Modifié le 20-11-04 à 09:12 (GMT)"Catherine Derivery réprochait au cours de l'émission à la psychanalyse de ramener sans cesse les dépressifs dans leur passé, de les replonger dans des souvenirs douloureux qui constituaient (éventuellement ou assurément) la cause de leur dépression, ce qui en fait s'avère néfaste ou même dangereux, puisque de toute façon on ne peut effacer le passé. De fait, suivant un psychiatre dont je n'ai pas retenu le nom, une étude anglaise a démontré que les gens que l'on avait "fait s'exprimer" après un évènement traumatisant subissaient un contre coup plus grave et plus long en moyenne que ceux qui n'étaient pas passés par une "cellule psychologique". Cela s'expliquait par le fait qu'on imprime plus profondément dans sa mémoire ce qu'on a revécu par la pensée. Un médecin avec qui j'ai correspondu m'a rapporté que, chargée d'étudier le devenir des rescapés de déportation de la dernière guerre, elle avait constaté que ceux qui avaient éprouvé les plus grandes difficultés de réadaptation à une vie "normale" étaient ceux qui n'avaient pas réussi, sinon à oublier, du moins à mettre un maximum de distance par rapport à leurs calvaires."
Bonjour,
A mon avis, il y a d'énormes confusions dans les points de vues que vous citez, beaucoup trop de généralisations. Comme si la psychiatrie pouvait se résumer à quelques phrases de journalistes...

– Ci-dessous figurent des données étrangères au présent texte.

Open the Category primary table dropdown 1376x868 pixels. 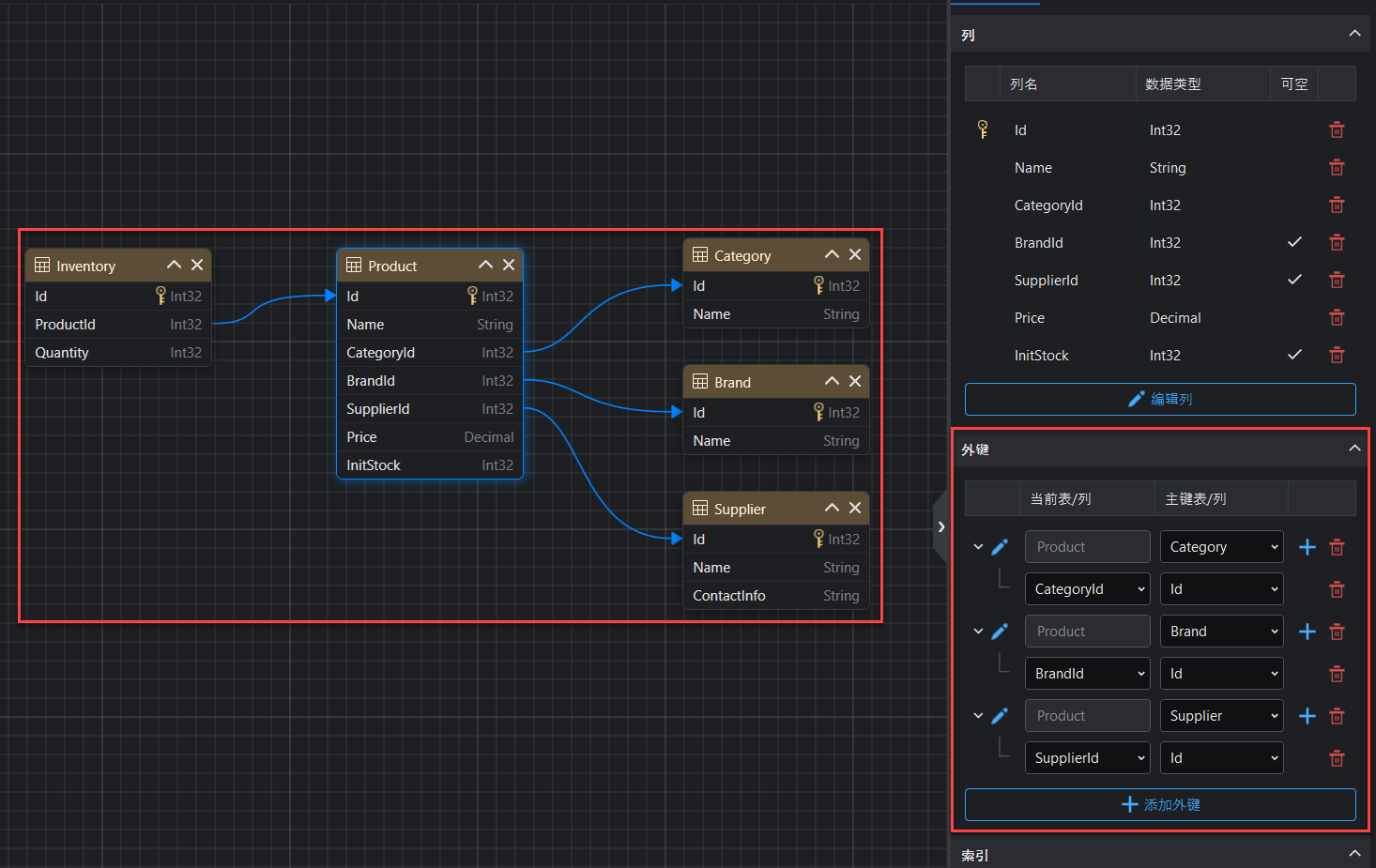tap(1221, 547)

En ce qui me concerne, à partir de mon expérience personnelle, j'ai exactement le point de vue inverse. Mais ce n'est pas du tout facile à expliquer.
Mes problèmes sont bien liés au passé, mais un passé qui au lieu de revenir sous la forme de mots ordonnés dans une histoire, me revient en quelque sorte sous forme de symptômes, de sensations, d'images déconnectées de leur sens, de sensations déconnectées de mon histoire, etc., le tout aboutissant à m'occasionner des souffrances psychiques et une vision déformée de ma réalité actuelle.
Le but de la thérapie est, sous la forme d'un récit exprimé oralement à quelqu'un, de rattacher progressivement les causes et les conséquences, de remettre les sensations dans leur contexte passé, pour finalement retrouver une vision de la réalité plus objective. Le langage permet petit à petit de se détacher de ce passé, de le "détoxiquer", pour que finalement il soit là, mais plus sous une forme effrayante, démesurée et déformée, simplement sous la forme d'une histoire, débarassée de ses fantômes.
Par contre, ce qui exact, et c'est probablement de là que viennent les confusions citées plus haut, c'est que tout le monde n'a pas besoin de psychothérapie pour guérir de son passé. Nous ne sommes absolument pas tous égaux.
Chacun ayant un terrain différent, face au même traumatisme, les défenses naturelles psychiques de certains pourront assez facilement prendre le dessus et faire revenir le mental au calme et à l'absence de symptômes. Par contre pour d'autres, cela n'est pas possible, les symptômes s'imposent en force, et le recours à la thérapie devient indispensable pour retrouver un équilibre.
La rédaction de son livre a probablement aidé la journaliste que vous citez à faire ce travail : dans son cas c'est le livre qui lui a servi en quelque sorte de psychothérapie. Mais combien de personnes sont capables d'écrire un livre ? C'est toujours amusant d'écouter les conseils du milieu journalistique bobo parisien... Primo Levi avait tenté d'exorciser le traumatisme des camps dans son livre... pour lui ça n'a pas suffi.
Le besoin ou non de thérapie ne peut être senti que par la personne concernée elle-même, avec l'aide d'un spécialiste compétent, possédant une véritable expérience clinique, qui pourra juger si les défenses de la personne sont sévèrement atteintes ou non. Cette capacité n'est pas donnée à tous les psychothérapeutes, demande énormément de doigté, de finesse, d'empathie, et aussi une grande éthique personnelle.